I did get a NES, but I got it in late 1989, about the same time that I remember seeing stuff for the Genesis. but now what attracted me to the NES was part of what I found from owning the 2600 -- there were a ton of cheap, older games. I could pick up 10 used games for the same cost as one new one. I was similarly late to the party with the SNES, Jaguar and N64. And, even later for the Genesis, Saturn, Playstation, PS2 and GameCube.
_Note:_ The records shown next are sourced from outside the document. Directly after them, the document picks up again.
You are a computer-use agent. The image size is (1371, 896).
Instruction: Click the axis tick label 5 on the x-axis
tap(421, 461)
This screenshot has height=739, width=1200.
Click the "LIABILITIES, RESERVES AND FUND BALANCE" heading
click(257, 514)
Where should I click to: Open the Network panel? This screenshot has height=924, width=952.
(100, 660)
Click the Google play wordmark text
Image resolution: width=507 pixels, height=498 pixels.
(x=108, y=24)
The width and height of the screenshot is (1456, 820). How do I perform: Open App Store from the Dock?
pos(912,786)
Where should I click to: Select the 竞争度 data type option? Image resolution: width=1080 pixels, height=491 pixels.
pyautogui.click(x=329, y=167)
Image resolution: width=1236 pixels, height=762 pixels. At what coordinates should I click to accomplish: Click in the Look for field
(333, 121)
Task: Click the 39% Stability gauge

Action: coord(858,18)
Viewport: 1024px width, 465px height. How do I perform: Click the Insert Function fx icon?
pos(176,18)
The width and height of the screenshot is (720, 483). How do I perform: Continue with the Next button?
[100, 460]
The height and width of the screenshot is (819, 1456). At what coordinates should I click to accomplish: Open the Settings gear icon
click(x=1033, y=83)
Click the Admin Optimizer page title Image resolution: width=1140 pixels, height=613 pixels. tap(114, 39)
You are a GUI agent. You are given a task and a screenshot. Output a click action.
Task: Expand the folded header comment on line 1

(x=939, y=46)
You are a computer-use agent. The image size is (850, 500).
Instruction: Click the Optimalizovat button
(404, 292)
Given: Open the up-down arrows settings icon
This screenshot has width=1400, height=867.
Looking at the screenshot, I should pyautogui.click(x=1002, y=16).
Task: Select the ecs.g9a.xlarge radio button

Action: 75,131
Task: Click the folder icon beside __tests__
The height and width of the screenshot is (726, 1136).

But, there was one console that basically bucked the trend... the Dreamcast.

It wasn't like I got a Dreamcast immediately on 9/9/99, but I was fascinated by it like no console that I could remember. In some ways, I was equally fascinated by the Jaguar, but I couldn't actually find one, so I don't count it. Regardless, I talked with all my friends who had picked one up, and the more that I heard about it, the more fascinated by it that I was. The more I heard, the more that I wanted to get one as soon as I could.

And I did. Thanks to some money for my birthday, I picked one up in the middle of February 2000, just five months after it was released, and years earlier than any other console that I had ever owned.

What made the Dreamcast such an attraction to me that I, for the only time in my life, decided to pick up the console when it was practically new?

The Dreamcast's graphics were mind blowing. Although the PS1, Saturn and N64 had all come before it and been out for a while, these systems often disguised the fact they weren't able to handle overly intense graphical experiences by adding tons of fog or ending up with characters or objects that were either not very detailed or moved poorly (and sometimes, both). The Dreamcast changed all of that - the graphics were crisp, clear and moved fluidly at all times. For the first time, you might catch a glimpse of NFL2K on a screen and actually think it was a real football game on TV. It was a huge jump in clarity, and I thought that it would (and thnk that it did) lead to 3D games that weren't unfairly shackled by technology.